**Instructions to follow**
Below are records; copy every line among them that contains the word "nett".

Top of Data to process

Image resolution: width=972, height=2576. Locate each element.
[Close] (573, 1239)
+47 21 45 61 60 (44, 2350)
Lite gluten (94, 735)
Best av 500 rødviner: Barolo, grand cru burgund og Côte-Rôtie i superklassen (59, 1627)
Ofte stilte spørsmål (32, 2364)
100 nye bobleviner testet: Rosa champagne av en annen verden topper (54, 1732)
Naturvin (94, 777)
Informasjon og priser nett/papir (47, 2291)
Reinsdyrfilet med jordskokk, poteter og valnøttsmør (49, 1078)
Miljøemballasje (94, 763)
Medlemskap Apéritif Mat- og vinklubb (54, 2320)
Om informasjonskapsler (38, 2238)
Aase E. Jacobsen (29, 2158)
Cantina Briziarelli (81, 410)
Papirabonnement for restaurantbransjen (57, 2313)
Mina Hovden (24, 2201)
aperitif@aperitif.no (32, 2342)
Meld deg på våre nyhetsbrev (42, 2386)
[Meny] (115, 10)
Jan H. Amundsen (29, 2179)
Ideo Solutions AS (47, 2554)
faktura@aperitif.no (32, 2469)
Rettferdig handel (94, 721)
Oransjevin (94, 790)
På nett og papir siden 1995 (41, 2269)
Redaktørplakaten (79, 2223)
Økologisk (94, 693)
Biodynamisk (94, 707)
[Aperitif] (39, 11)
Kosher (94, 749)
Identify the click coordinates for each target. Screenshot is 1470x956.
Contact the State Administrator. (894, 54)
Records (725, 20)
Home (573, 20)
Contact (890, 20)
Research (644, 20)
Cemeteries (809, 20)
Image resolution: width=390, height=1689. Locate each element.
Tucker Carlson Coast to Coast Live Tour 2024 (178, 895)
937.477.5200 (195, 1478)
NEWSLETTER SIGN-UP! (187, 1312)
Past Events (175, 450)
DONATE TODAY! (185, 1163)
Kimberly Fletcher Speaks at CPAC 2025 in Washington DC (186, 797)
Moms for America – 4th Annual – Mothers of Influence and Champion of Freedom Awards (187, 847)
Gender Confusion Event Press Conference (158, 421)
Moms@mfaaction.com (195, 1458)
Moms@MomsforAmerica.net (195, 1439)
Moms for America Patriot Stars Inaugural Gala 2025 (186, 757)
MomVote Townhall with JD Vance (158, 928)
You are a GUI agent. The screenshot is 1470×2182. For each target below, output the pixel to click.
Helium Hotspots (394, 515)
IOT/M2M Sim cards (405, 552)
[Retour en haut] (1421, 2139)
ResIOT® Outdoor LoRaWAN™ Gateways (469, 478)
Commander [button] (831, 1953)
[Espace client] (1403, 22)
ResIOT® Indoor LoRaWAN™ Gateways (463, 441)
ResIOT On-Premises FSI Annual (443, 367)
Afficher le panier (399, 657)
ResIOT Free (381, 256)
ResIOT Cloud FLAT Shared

Bottom of Data to process

**Written reply**
Informasjon og priser nett/papir (47, 2291)
På nett og papir siden 1995 (41, 2269)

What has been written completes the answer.